# START OF Selected passage

Windows x64 Shellcode

Recently I have been rewriting several pieces of shellcode that I have implemented for x86 Windows into x64 and have had a hard time finding resources online that aided in my endeavors. I wanted to write a blog post (my first one) in order to hopefully help someone that is or will be in the position that I was in while trying to port over shellcode.

There are already several tutorials out on the internet that help in beginning to learn shellcode and I am not going to go over that. I not going to touch much on the basics of assembly, although I will talk about calling conventions, register clobbering and registers.

Refer to papers such as Skape’s Understanding Windows Shell code. or resources like project-shellcode for in-depth shellcode writing tutorials.

I will go over the differences between 32 and 64 bit assembly that I have noticed and how to work with them as well as some of the structures windows uses that are useful to know about for shellcode in the 64bit environment. I will also introduce two tools that I have created in helping my exploit development process.

# END OF Selected passage

→ Job a: Reproduce the rows word for word, starting with the line containing "Click the not-secure warning icon" and going on through the last row. Leave out the pictures.
The shellcode text and the rows below it have no connection to each other.

# START OF Data shown

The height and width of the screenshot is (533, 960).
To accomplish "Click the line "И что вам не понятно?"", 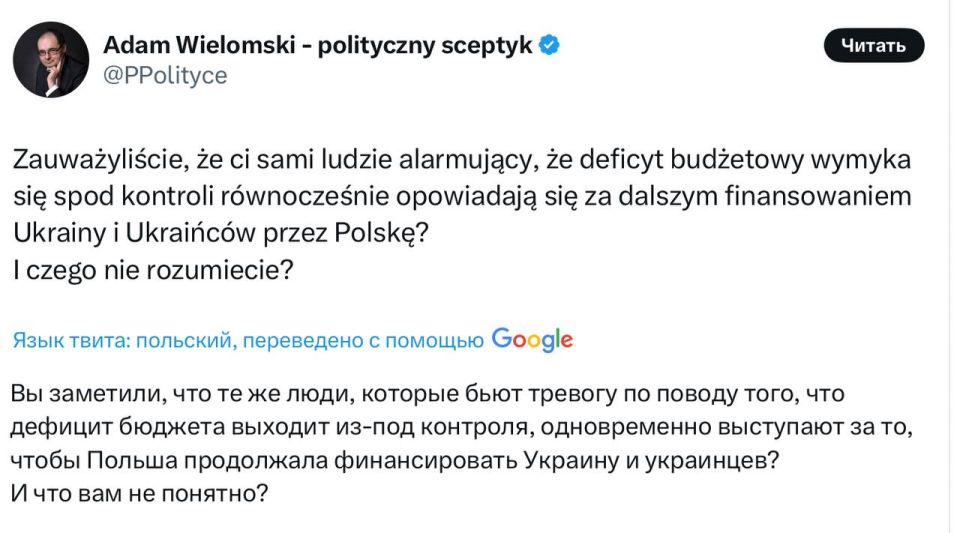I will [x=138, y=493].
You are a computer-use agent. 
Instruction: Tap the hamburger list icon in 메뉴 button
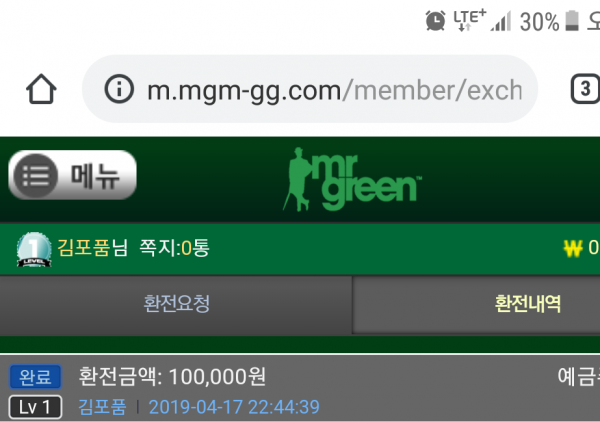point(36,176)
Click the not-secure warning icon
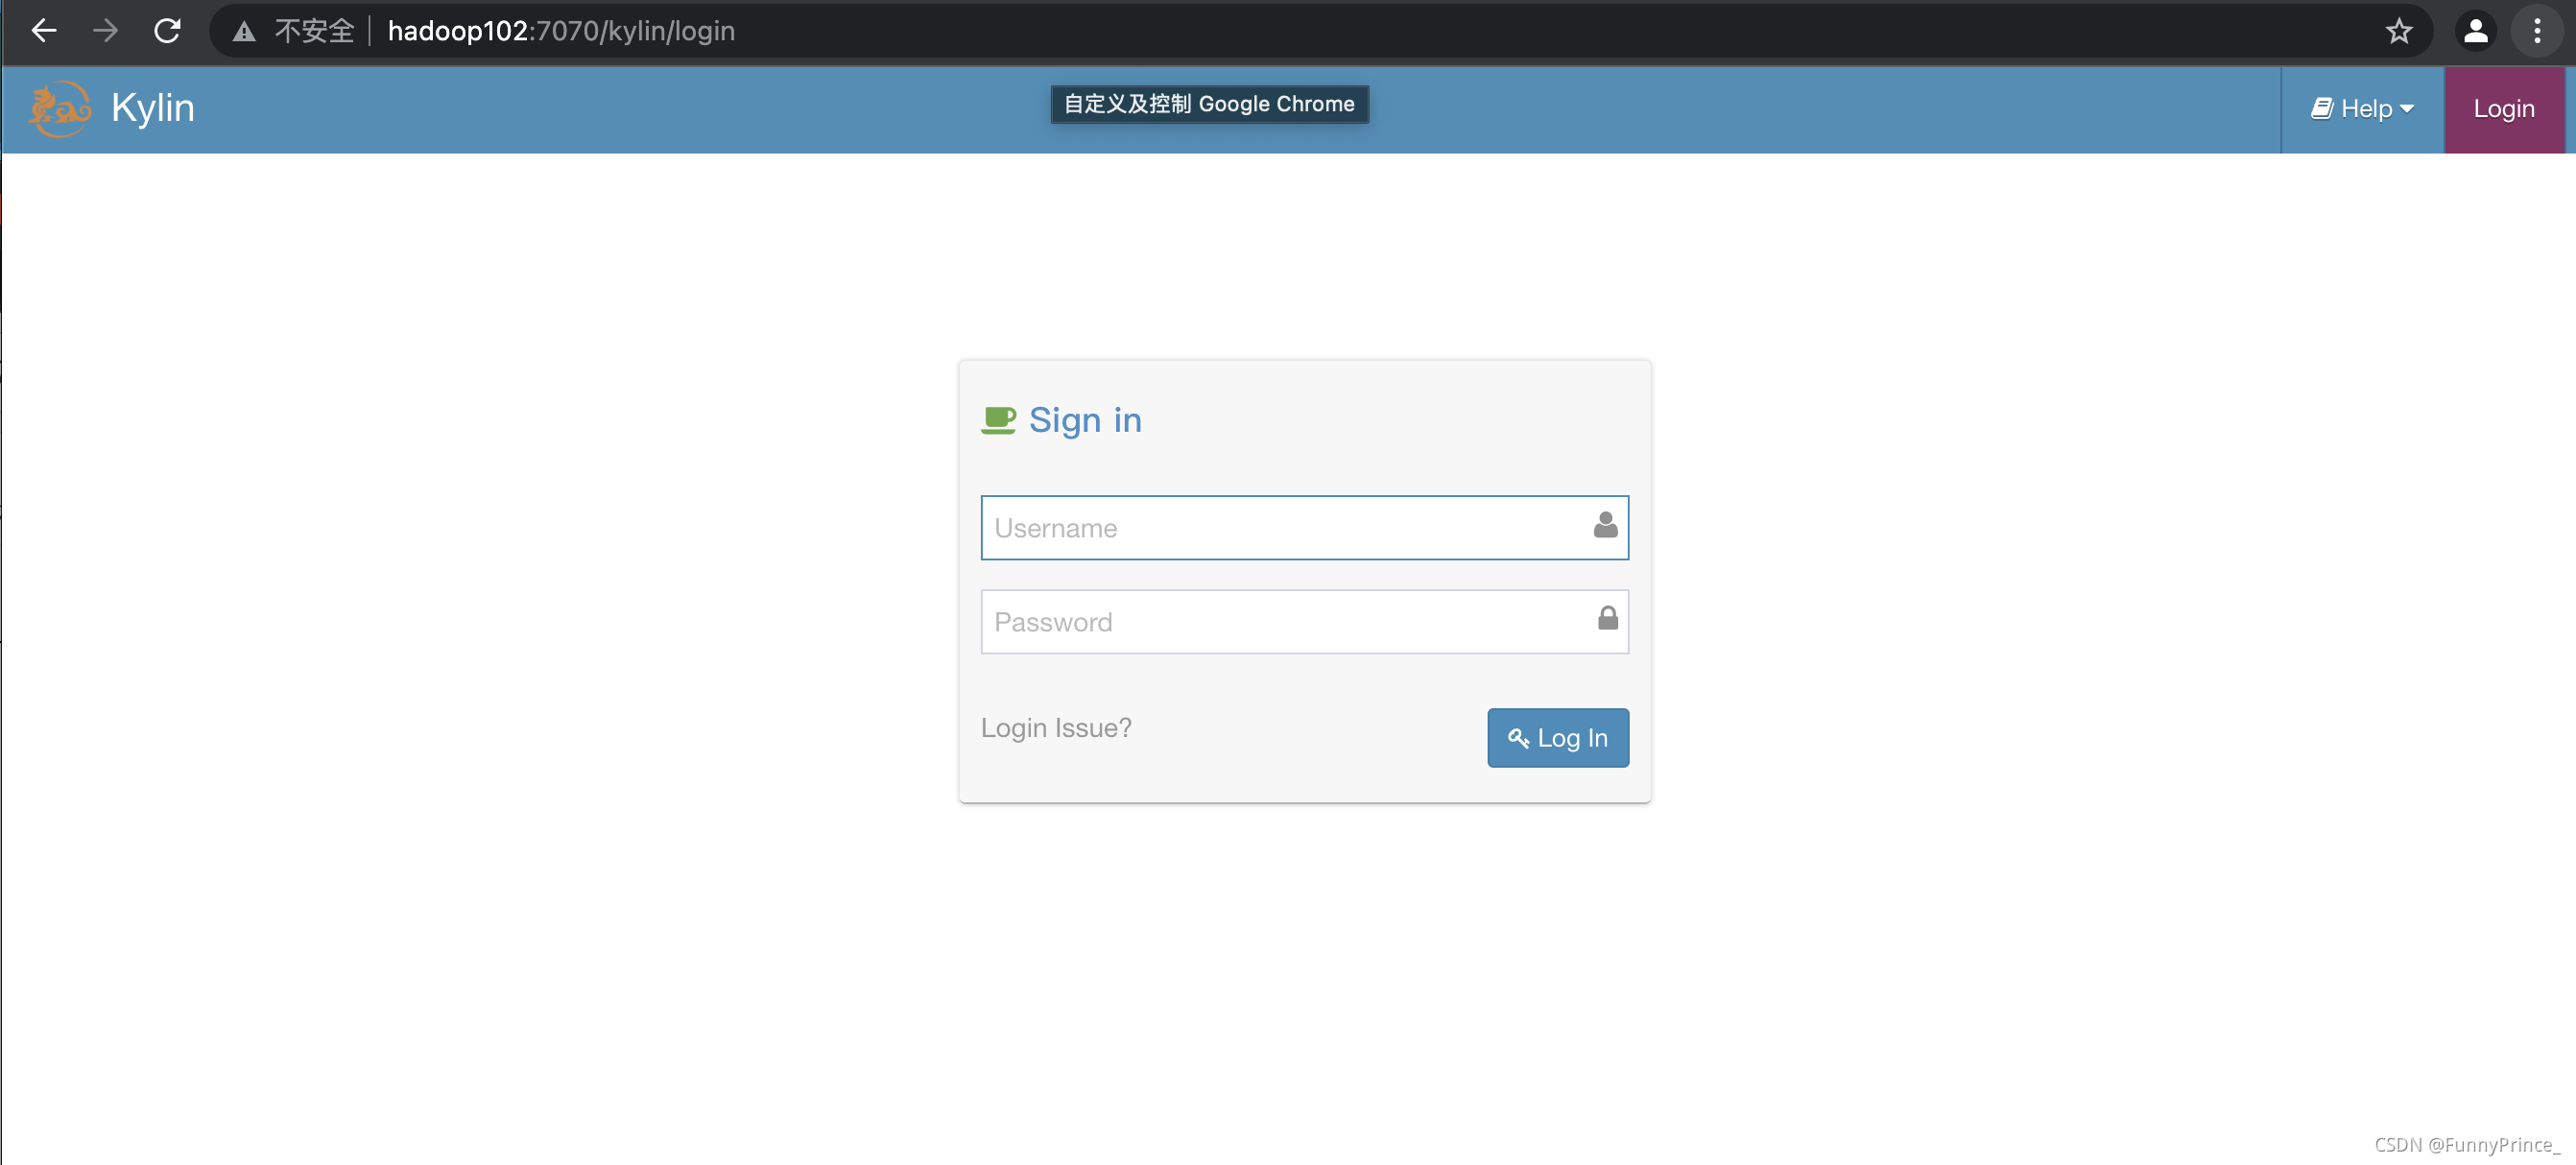Viewport: 2576px width, 1165px height. 244,32
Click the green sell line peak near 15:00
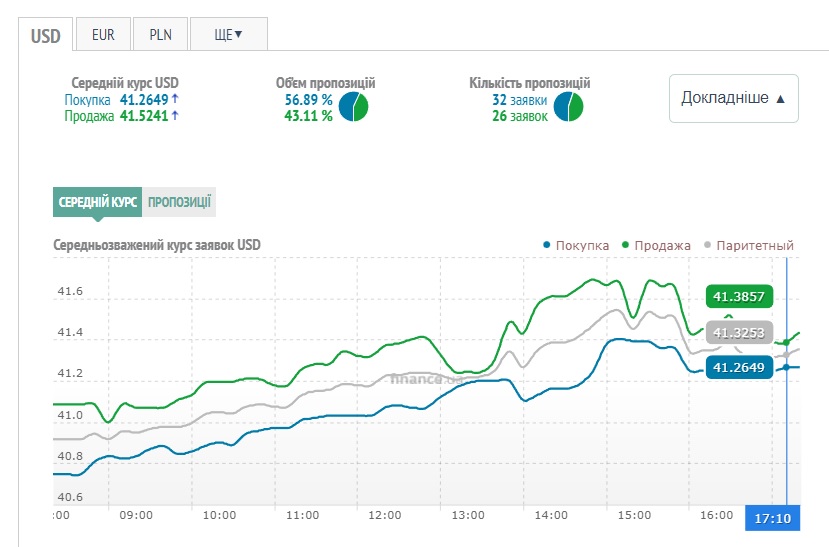This screenshot has width=829, height=547. click(x=605, y=280)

# END OF Data shown

→ Job b: In the Windows x64 shellcode post, how many tools does the writer say they will introduce?

→ Answer a:
Click the not-secure warning icon
Viewport: 2576px width, 1165px height. 244,32
Click the green sell line peak near 15:00
This screenshot has width=829, height=547. click(x=605, y=280)

→ Answer b: Two tools that the writer created to help with the exploit development process.